● Directive: Rewrite every entry below with "avatar" swapped for "profile picture" and nothing else changed. Omit the pictures.

● Input records:

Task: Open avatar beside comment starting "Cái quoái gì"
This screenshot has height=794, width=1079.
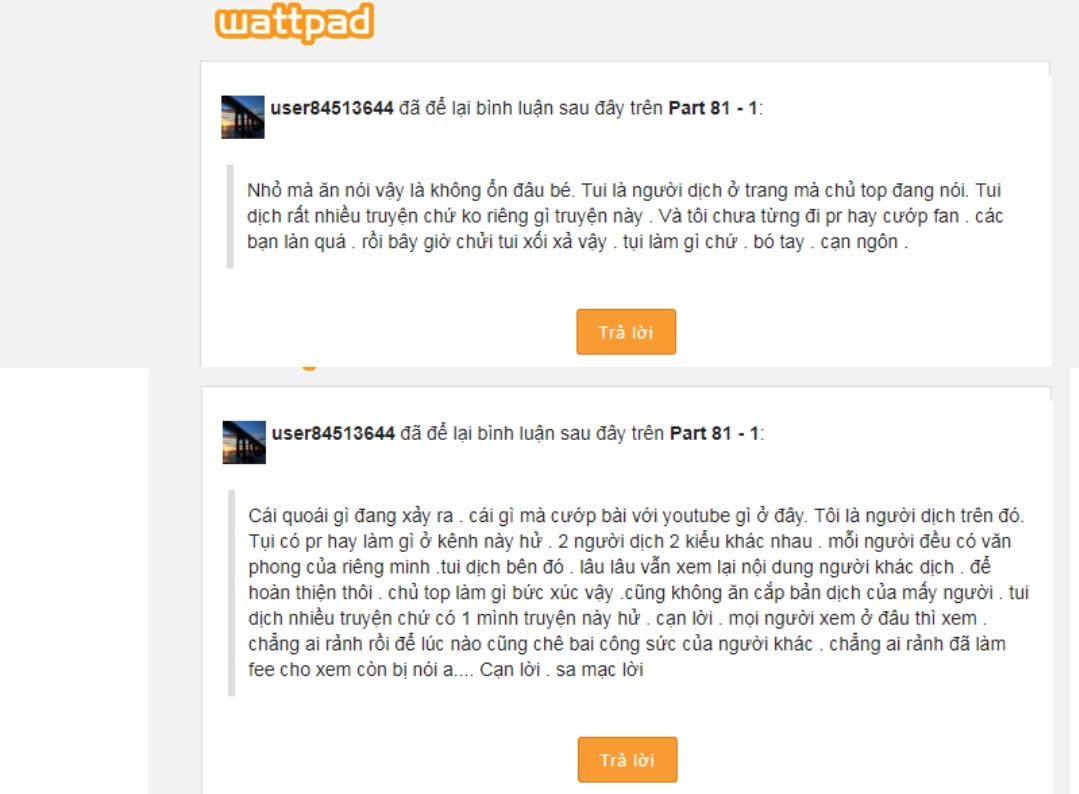Action: click(244, 442)
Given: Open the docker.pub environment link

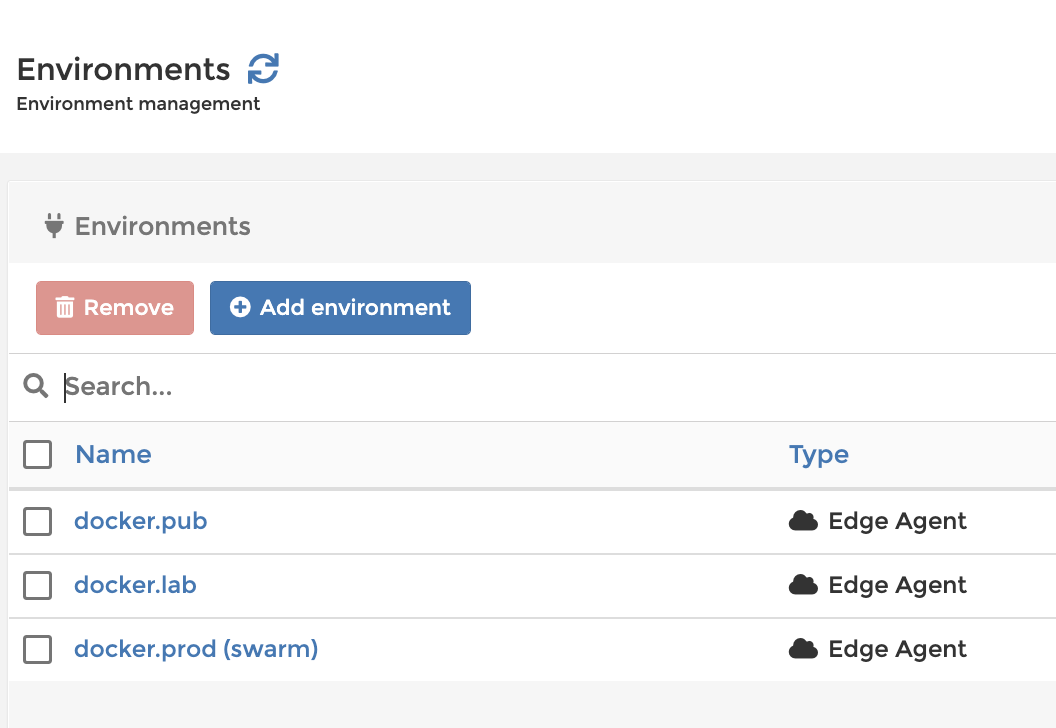Looking at the screenshot, I should point(140,521).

● Finished task:
Task: Open profile picture beside comment starting "Cái quoái gì"
This screenshot has height=794, width=1079.
Action: click(244, 442)
Given: Open the docker.pub environment link

Looking at the screenshot, I should point(140,521).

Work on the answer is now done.